The Ohio Supreme Court has issued its final decision on a state school funding case that has persisted for 12 years.

In the May 16 ruling, the court reiterated its judgment in several previous rulings that the system for financing education violates the state constitution, and that the duty to fix the problem lies with the legislature. (“Ohio Court Rejects State School Aid System,” Jan. 8, 2003.)

But in its 5-2 final ruling, the court also made clear that the long-running case was over—that neither the state high court itself or “any other court” has jurisdiction over the case. That declaration leaves the plaintiffs no mechanism, at least as far as the court is concerned, to ensure that the current unconstitutional system is fixed.
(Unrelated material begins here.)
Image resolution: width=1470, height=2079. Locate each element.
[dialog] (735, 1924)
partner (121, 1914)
“It’s like the court said, ‘You are guilty but you are free,’” said William L. Phillis, the executive director of the Columbus-based Ohio Coalition for Equity and Adequacy of School Funding, which filed the lawsuit against the state, called DeRolph v. State of Ohio, in 1991.

He said the chances that the legislature would fix the current funding system were slim now, given that the legislature didn’t fundamentally fix the system during the years that the court maintained jurisdiction over the case.
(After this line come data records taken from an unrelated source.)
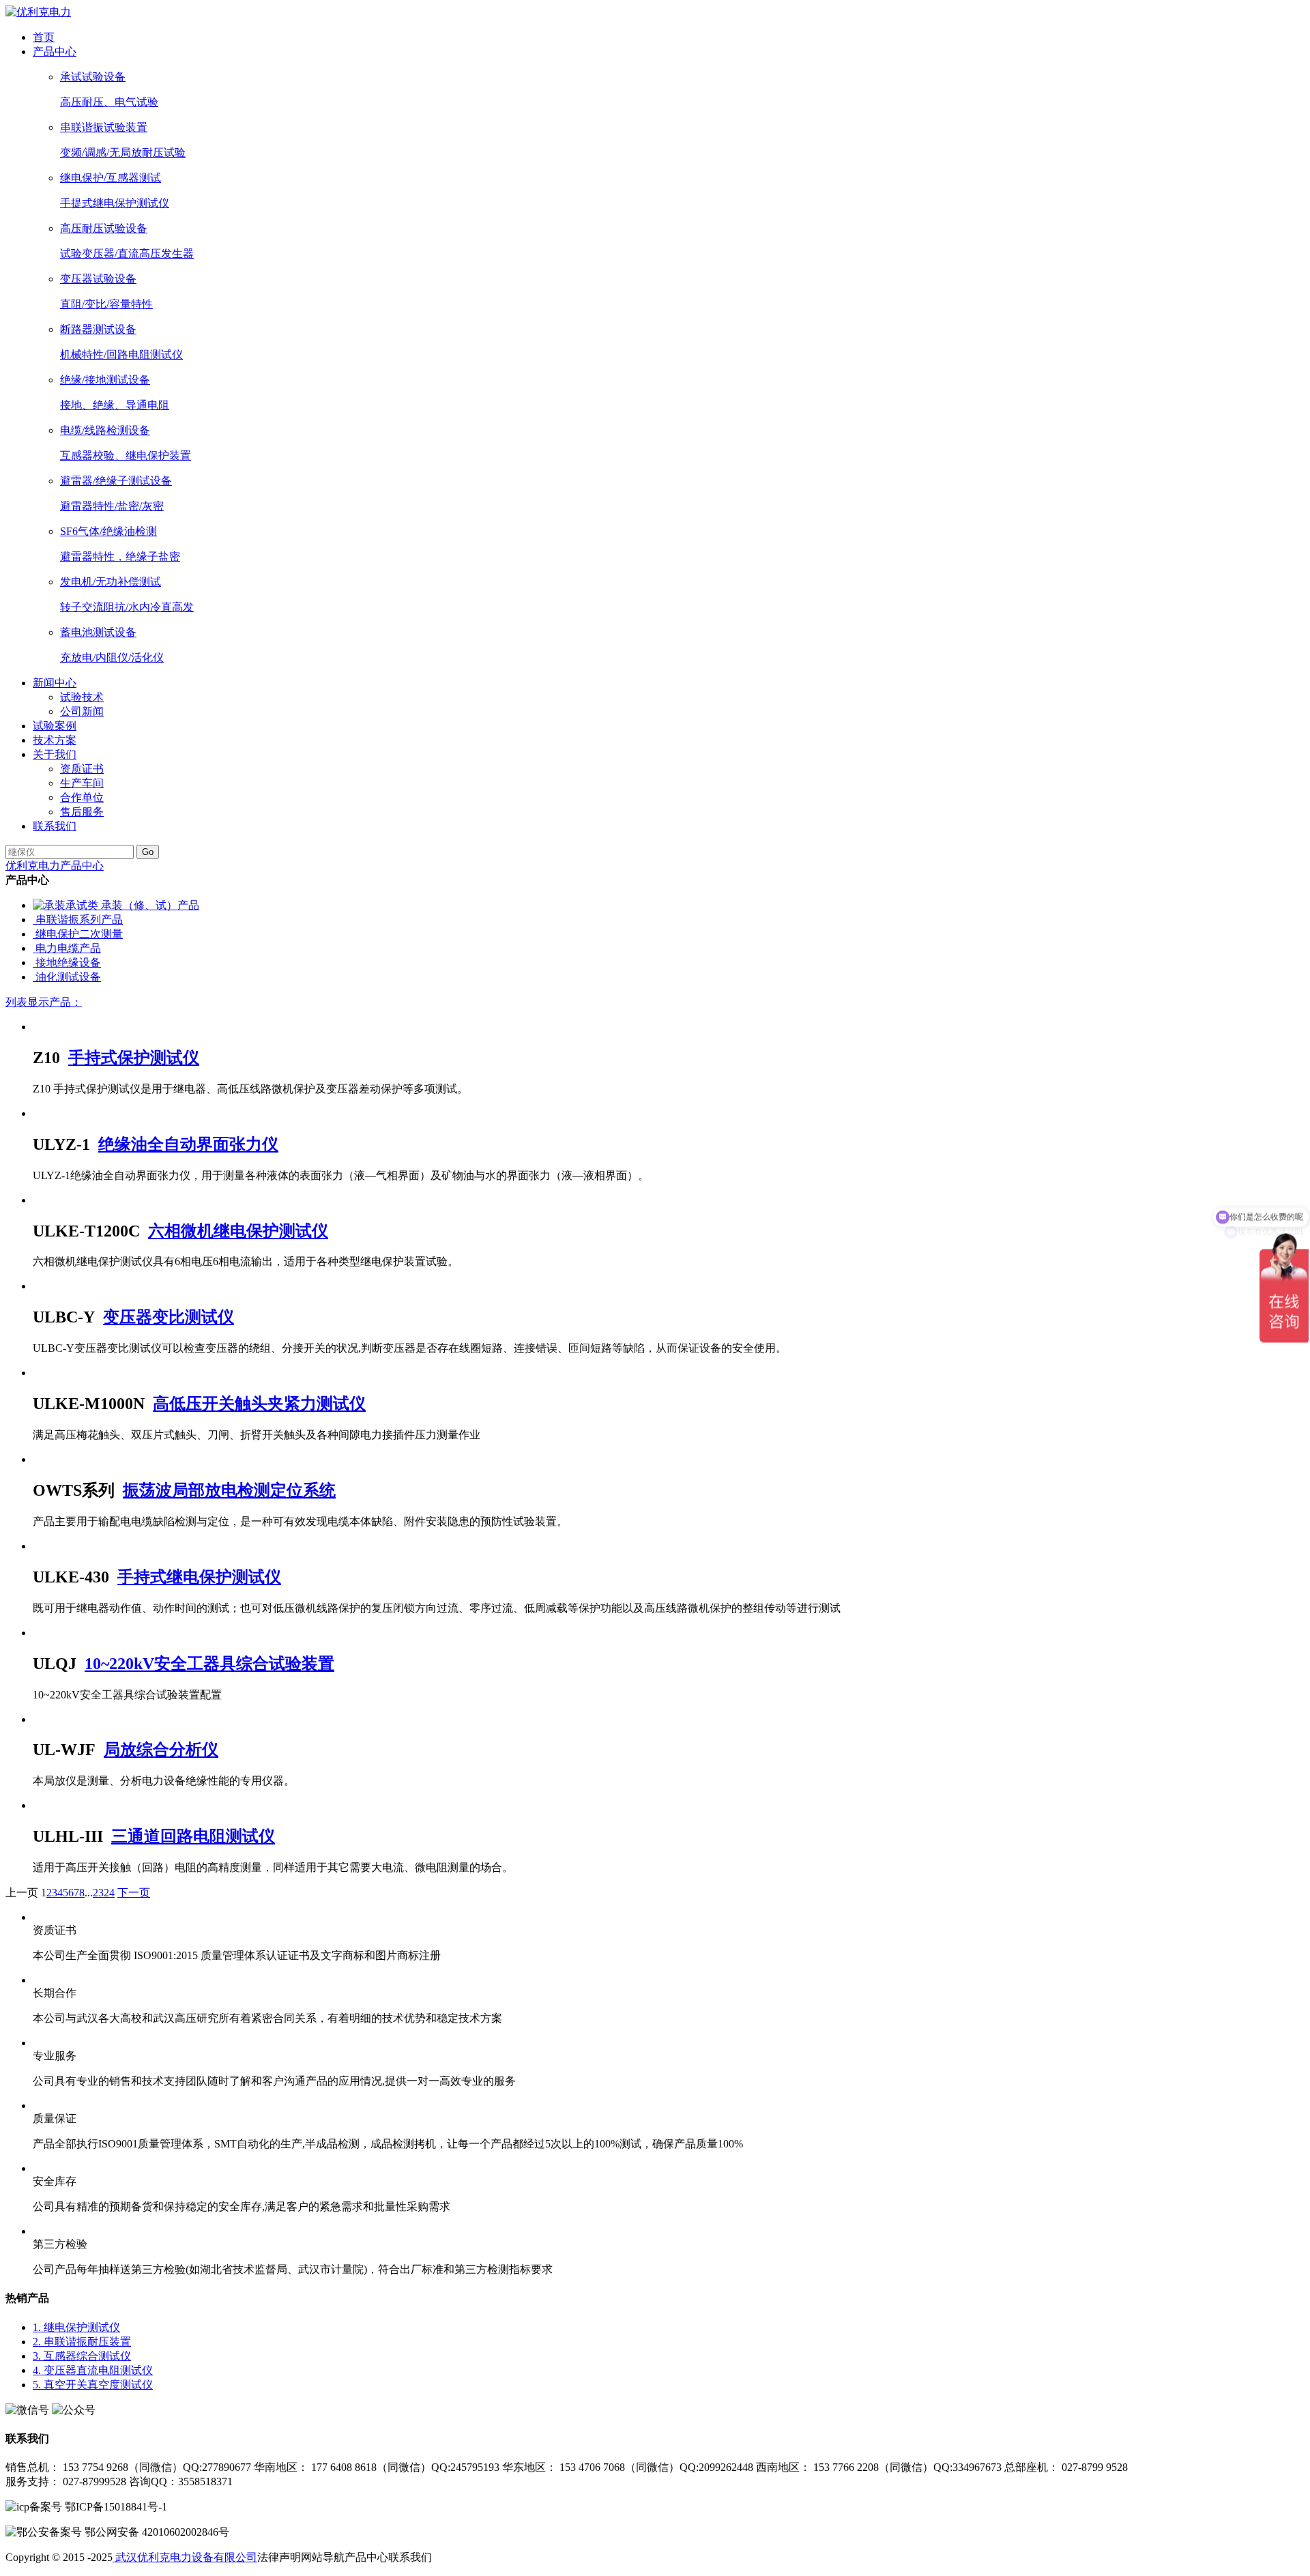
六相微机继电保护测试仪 (238, 1231)
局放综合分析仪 (161, 1750)
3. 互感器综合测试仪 (82, 2356)
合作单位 (82, 797)
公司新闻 (82, 711)
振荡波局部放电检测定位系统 (229, 1490)
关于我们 (54, 754)
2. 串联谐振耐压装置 (82, 2341)
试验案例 (54, 726)
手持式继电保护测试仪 (199, 1577)
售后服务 (82, 811)
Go (148, 852)
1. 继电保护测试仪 (76, 2327)
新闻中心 (54, 683)
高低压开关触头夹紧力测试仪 (259, 1404)
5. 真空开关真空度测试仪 (93, 2384)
The final ruling was a response to an effort by the plaintiffs to get a lower-court judge—Perry County Common Pleas Court Judge Linton D. Lewis Jr.— to supervise a conference on how the legislature would comply with the supreme court’s judgment.

Ohio Attorney General Jim Petro asked the supreme court to deny that request. In its final ruling, the court clarified that indeed the case was over and no further action regarding it should occur in any state court.

Not in Vain

Gov. Bob Taft, a Republican, recognizes that he and the legislature have the responsibility to make sure the state’s education system is “thorough and efficient,” as required by the Ohio Constitution, said Ann Husted, his communications director.

But “on the same level,” she added, “the governor has the constitutional responsibility to balance the budget.” The budget for fiscal 2004 is now being debated in the state Senate.

Sen. Robert Garner, a Republican who is the chairman of the Senate education committee, said the legislature has already done a lot in the past 10 years to address the problems with the funding system.

He argued, for example, that per-pupil funding for Ohio public school students has more than doubled since the DeRolph lawsuit was filed. And while from 1954 to 1997, the state spent only $174 million on school facilities, it has spent $3.6 billion on such facilities since 1997. “The urgency is over,” Mr. Garner said.

Mr. Phillis, whose group represents the plaintiffs, cited some of the same figures to demonstrate that the plaintiffs had not undertaken the DeRolph lawsuit in vain.

The state would never have increased its spending on school facilities to the extent that it did if his coalition hadn’t filed the lawsuit, Mr. Phillis asserted.

In addition, he said, the case caused the state to clarify that the legislature’s obligation to provide a “thorough and efficient” education to Ohio’s schoolchildren meant providing a high-quality education, not simply keeping school doors open.

However, he said, the state never did what the court had ordered it to do in its decisions.

“There’s been no structural change in the funding,” Mr. Phillis said. He added that lawmakers have failed to tie the funding level with the actual cost of providing a high-quality education.